Stephen Um: So New Testament idea of a resident alien. We are citizens of the Commonwealth of Heaven and of the Kingdom of God, but at the same time, we have been placed here as temporary aliens here on Earth.

Alexander Jun: Dual citizenship.

Stephen Um: Right.

And we’re here in order to accomplish the mission of God.

To follow up on that question: As Asian-American Christian leaders, what word of encouragement would you have for other Asian-Americans?

Julius Kim: That’s a good question. I think I’d start by saying that doctrine matters. We could talk more about our race and our culture and our identities of multiple realities, I know you’ve talked about this Alex, but our understanding of who God is and what he’s done for us in Christ actually is the foundation and the bedrock for who we are and what we would ever do.

And so for Asian-American brothers and sisters in the ministry who oftentimes feel isolated, lonely, and marginalized, there’s a God who’s sovereign, he’s in control of all things, and we can’t forget that. But he’s also providentially good in all things regardless of the suffering, the marginalization, the loneliness that we may feel in this type of setting. God is still our Father, and we know that because of the work of his Son our Savior and our elder brother. We have a brother who loved us so much that he died for us and so we could approach all the challenges and difficulties that we face in this bi-cultural marginalized existence knowing that we have a Father and an elder brother who love us to eternity. And that actually matters. It’s actually that’s what keeps us grounded but also keeps us going in what we’re doing.

Stephen Um: That’s what shapes our identity. Ultimately our race or our home cultural experiences do not shape our identity.

Alexander Jun: Right.

Stephen Um: Those are gifts that God has given to us that we ought to celebrate and to share with others, but it is the fact that we have been chosen and that we have been selected and given the right to become the children of God.

Alexander Jun: Let me build on this idea of identity and again holding onto multiple realities, this idea that we find our identity in Christ. Man did not create diversity; God did in the way that he designed birds of the air and fish in the sea all the different shapes and sizes and even his people. But he made us in his image. So we have this idea of imago Dei, being made in “God’s image.” And we want to embrace that.

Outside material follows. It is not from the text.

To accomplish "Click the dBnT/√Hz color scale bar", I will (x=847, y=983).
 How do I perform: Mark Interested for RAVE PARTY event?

This is the year of “Crazy Rich Asians,” and it’s great to see Asian-Americans represented on the silver screen and on television and on cable and whatnot. And while I love the representation, I want to say maybe it’s a twist on “Crazy Rich Asians” it’s “Gospel Rich Asians.” Christians have this idea that our identity and ultimate satisfaction are not found in better representation. We don’t need Hollywood to tell us who we are. We don’t need to find validation through what a dominant majority says we are. Our identity is firmly rooted in Christ who made us fearfully and wonderfully. We embrace that reality while holding in tension that here and now in the United States—and by extension the American church—we are still overlooked and underrepresented.

So how do we hold those two things in tension as we move forward? That’s the great challenge as we work through it as Asian-Americans with the rest of the watching world seeing how we respond to this in a way that is winsome in the gospel.

Stephen Um: And that’s what’s beautiful about the gospel as Apostle Paul says in Ephesians 2 that we find unity in diversity. When the culture tells us in order for us to be able to be civil and to get along that we need to have uniformity, which essentially minimizes the uniqueness of different racial cultures.

But the gospel says that you can still celebrate your unique racial culture but not to make that the center of your identity. It is a unity in diversity because we’re all in union with Christ; therefore, we have communion with one other as body of Christ. Thank you, men. That was really helpful.